Facing 24 years in prison, Spain's Supreme Court orders the arrest of former Transport Minister: He could flee!

Shkruar nga Pamfleti

Facing 24 years in prison, Spain's Supreme Court orders the arrest of

Spain's Supreme Court on Thursday ordered the detention without legal guarantees of deputy and former Minister of Public Works and Transport, José Luis Ábalos, after considering him a flight risk ahead of his corruption trial.

Prosecutors are seeking a 24-year prison sentence for Ábalos, who was a senior figure in the country's ruling Socialist Party between 2017 and 2021. The politician is being investigated for alleged bribery, influence peddling and embezzlement in connection with public contracts during the Covid pandemic.

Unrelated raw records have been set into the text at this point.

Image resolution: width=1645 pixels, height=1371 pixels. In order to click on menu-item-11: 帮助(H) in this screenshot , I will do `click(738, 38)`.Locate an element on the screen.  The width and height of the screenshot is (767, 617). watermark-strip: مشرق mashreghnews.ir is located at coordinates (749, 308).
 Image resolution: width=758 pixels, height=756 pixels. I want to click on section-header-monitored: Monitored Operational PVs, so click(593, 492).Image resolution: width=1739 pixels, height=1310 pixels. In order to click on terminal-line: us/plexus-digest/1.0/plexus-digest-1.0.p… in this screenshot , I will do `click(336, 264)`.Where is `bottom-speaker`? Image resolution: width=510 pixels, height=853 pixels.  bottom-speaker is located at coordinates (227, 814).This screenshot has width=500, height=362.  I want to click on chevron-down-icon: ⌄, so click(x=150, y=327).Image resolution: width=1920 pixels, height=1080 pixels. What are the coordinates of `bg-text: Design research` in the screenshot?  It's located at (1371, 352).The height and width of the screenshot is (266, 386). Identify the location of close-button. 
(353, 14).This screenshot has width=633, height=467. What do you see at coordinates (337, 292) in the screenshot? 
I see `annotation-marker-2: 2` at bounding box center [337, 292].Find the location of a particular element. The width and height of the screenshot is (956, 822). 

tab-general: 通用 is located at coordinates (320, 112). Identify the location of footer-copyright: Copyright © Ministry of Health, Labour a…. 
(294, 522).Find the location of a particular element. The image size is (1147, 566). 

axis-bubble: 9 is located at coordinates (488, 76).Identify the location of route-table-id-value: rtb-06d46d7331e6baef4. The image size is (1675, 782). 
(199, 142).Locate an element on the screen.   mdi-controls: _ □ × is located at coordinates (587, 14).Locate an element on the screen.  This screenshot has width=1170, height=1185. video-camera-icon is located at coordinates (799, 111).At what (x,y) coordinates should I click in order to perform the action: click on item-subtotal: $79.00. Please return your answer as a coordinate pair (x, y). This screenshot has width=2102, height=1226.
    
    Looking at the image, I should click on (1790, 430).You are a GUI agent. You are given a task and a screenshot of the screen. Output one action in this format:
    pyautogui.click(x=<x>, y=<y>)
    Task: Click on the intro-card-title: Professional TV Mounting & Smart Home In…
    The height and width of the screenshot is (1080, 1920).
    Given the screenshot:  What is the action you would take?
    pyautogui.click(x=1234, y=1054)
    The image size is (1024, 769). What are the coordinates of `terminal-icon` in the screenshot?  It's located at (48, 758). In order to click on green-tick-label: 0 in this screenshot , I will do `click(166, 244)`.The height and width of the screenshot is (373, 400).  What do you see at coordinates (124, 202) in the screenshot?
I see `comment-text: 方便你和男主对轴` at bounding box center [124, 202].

The former minister is the first sitting member of Spain's parliament to be imprisoned in the country's modern democratic history. Although he was elected as a member of the Socialist Party, he was suspended from the parliamentary group in 2024, shortly after anti-corruption investigators arrested his former adviser, Koldo García, on suspicion of profiting from the sale of face masks during the pandemic. In a separate hearing, the court on Thursday also ordered García to be held in pretrial detention without bail pending his trial.

Defying calls to leave parliament, Ábalos has spent the past year sitting with the "Mixed Group" of lawmakers from smaller far-left and nationalist political parties, but has consistently voted in favor of bills presented by the Socialists.

His continued support has given Prime Minister Pedro Sanchez and his left-wing allies a decisive one-vote advantage over the 171-seat opposition bloc made up of the center-right Popular Party, the far-right Vox group and the Navarrese conservatives.

Although Ábalos's imprisonment means the automatic suspension of his rights as a legislator, he retains his seat until he has exhausted all possible appeals. With the left- and right-wing blocs in Spain's 350-seat parliament tied for the foreseeable future, the fate of the legislation now depends exclusively on the votes of the seven lawmakers representing the Catalan separatist Junts party.

This is bad news for Sanchez, because last month Junts distanced himself from the Socialists and said he would no longer support legislation proposed by the government, as he had done in the past. If Sanchez fails to reach an agreement with Junts, he will have no credible way to pass legislation during his term, which ends in the summer of 2027.